Tanggapan Untuk Menteri Hanif Dhakiri yang Meminta Buruh Tidak Lagi Demonstrasi

Jakarta, KPonline – Entah apa yang ada dalam pikiran Menteri Ketenagakerjaan (Menaker) M Hanif Dhakiri. Dalam acara peluncuran album kedua aktivis reformasi, John Tobing di Sleman, Jumat (10/11/2017), Hanif Dhakiri menyinggung demo buruh.

Dalam acara itu, Hanif meminta aktivis buruh tidak lagi menyampaikan aspirasi dengan berdemo turun ke jalan. Melainkan melalui dialog dengan pendekatan seni dan budaya.

“Saat ini ruang politik sudah berubah menjadi semakin terbuka. Masyarakat bisa dengan mudah berkomunikasi dengan pemimpinnya. Rekan-rekan buruh bahkan bisa dengan mudah berkirim pesan menyampaikan ide-ide mereka ke saya setiap hari. Jadi melakukan demo sudah tidak relevan lagi,” kata Hanif.

Tentang pentingnya dialog, saya setuju. Asalkan dialog yang seimbang. Bukan hanya sekedar dialog, tetapi kemudian keputusan yang dibuat hanya mengakomodir kepentingan salah satu pihak.

DATA TERCATAT:
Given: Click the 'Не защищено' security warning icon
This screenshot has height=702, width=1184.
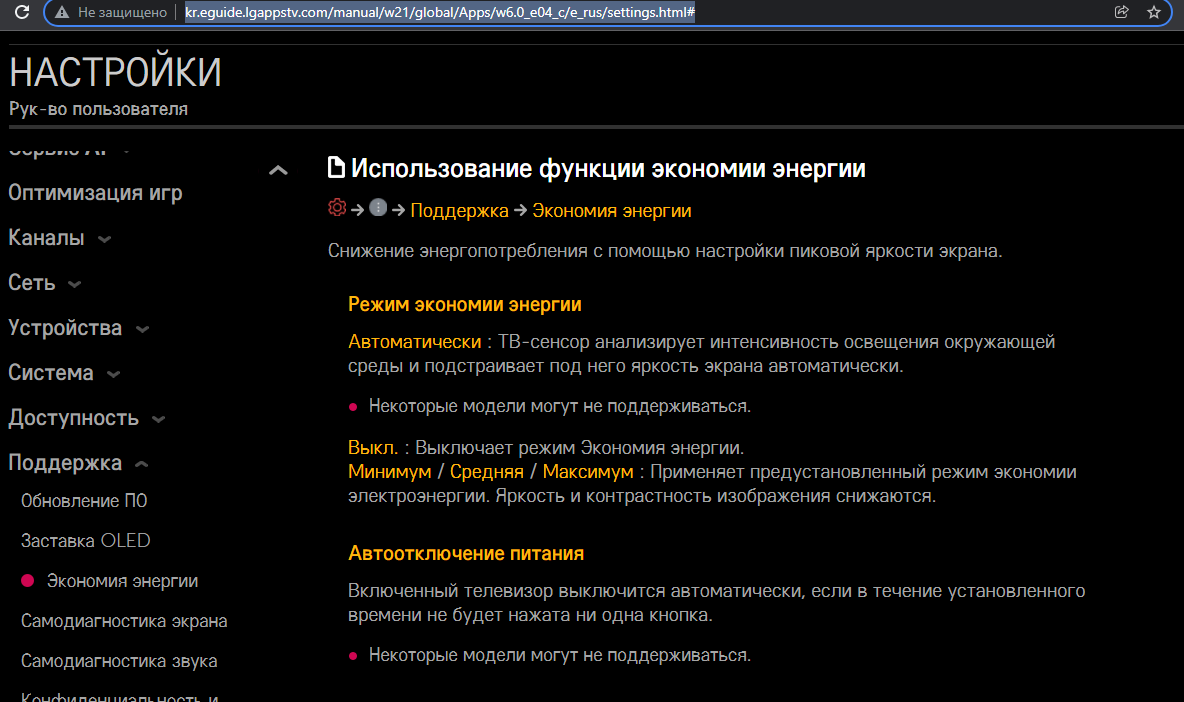Looking at the screenshot, I should point(62,12).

TUGAS WAJIB:
A. Menurut kutipan dokumen, dalam acara apa Hanif Dhakiri menyinggung demo buruh?
B. Salin kata demi kata bagian kutipan dokumen yang dimulai dari "Tanggapan Untuk Menteri" dan berakhir pada "menyinggung demo buruh.".

JAWABAN LATIHAN:
A. Dalam acara peluncuran album kedua aktivis reformasi John Tobing di Sleman.

B.
Tanggapan Untuk Menteri Hanif Dhakiri yang Meminta Buruh Tidak Lagi Demonstrasi

Jakarta, KPonline – Entah apa yang ada dalam pikiran Menteri Ketenagakerjaan (Menaker) M Hanif Dhakiri. Dalam acara peluncuran album kedua aktivis reformasi, John Tobing di Sleman, Jumat (10/11/2017), Hanif Dhakiri menyinggung demo buruh.